Jim Wikel, a citizen of the Seneca-Cayuga Nation of Oklahoma, doesn’t hesitate to point out the tension he navigates around harm reduction in his line of work in peer recovery services. It’s just reality.
Painted Horse Recovery, where he is a regional director, provides culturally specific peer services for urban Native people who use drugs in the Portland area. The harm reduction kits Painted Horse distributes include the typical naloxone, condoms and wound kits – but they also include sage or sweetgrass. They work with a low-barrier housing and inpatient treatment program that doesn’t require abstinence. Wikel understands that is a touchy subject in Indian Country.
“My thinking is, if you’re dead, you have no chance of moving toward recovery,” Wikel said. “Let’s help you stay alive. Then you can move toward what your vision of recovery is.”
It has long been established that connecting with Native cultural practices and ceremonies is an important part of recovery for Tribal and urban Native populations. Cultural practices encourage holistic well-being — interconnecting physical, mental and spiritual health — foster a sense of belonging, and heal historical trauma, which is a root cause of substance use disorder.
Native communities, traditionally, also highly value abstinence, Wikel said. Many Native people abstain from substances altogether, and people in recovery often prefer the abstinence model.
“The views around Indian Country is to be in ceremony with the sweat lodge, or peyote lodge or the long house, is to be abstinent from drugs and alcohol for four days,” he said. “You have to have a clear mind to go into ceremony.”
This is changing, Wikel says, and he is part of that change.
Wikel is in recovery since the 1990s and he followed the abstinence model, which informed his thinking for many years. But he began to question the barriers for people who use drugs to participate in ceremonial rites when he began serving Native recovery populations.
He remembered a time when he participated in a recovery sweat lodge, and an individual who had been using methamphetamines the night before showed up. After discussing it with Wikel, the man running the lodge allowed the individual in, despite knowing he hadn’t abstained for four days prior. Since then, the man came back to the sweat lodge and became involved with the local Wellbriety community. He also reconnected with his Tribal community.
“What if we hadn’t let him in?” Wikel said. “Would he have been able to recover and stay in recovery?”
These experiences have cemented Wikel’s current perspective on the relationship between harm reduction and culture.

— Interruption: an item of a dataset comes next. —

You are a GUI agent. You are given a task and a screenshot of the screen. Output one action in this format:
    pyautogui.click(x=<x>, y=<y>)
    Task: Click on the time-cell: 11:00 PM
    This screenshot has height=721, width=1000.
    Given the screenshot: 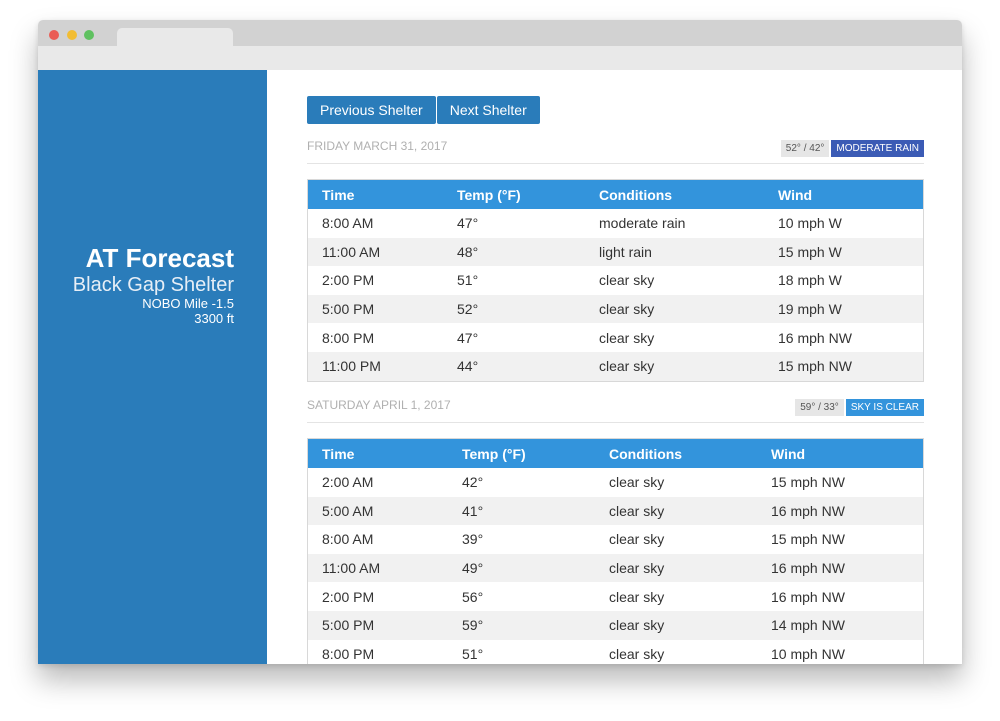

“It’s our responsibility to create safe, kind and loving spaces so people can form their own relationship with Creator,” Wikel said. “Indigenous folks struggling with substance use have the best success when they have access to culture and ceremony. That should be the basis of all our services.”
When Wikel thinks about the community he serves at Painted Horse, he is reminded of Native people’s resilience and strength. Wikel knows they can get through the hardship of substance use. Even when the Painted Horse team sees people at their lowest, they have not lost their humanity or who they are.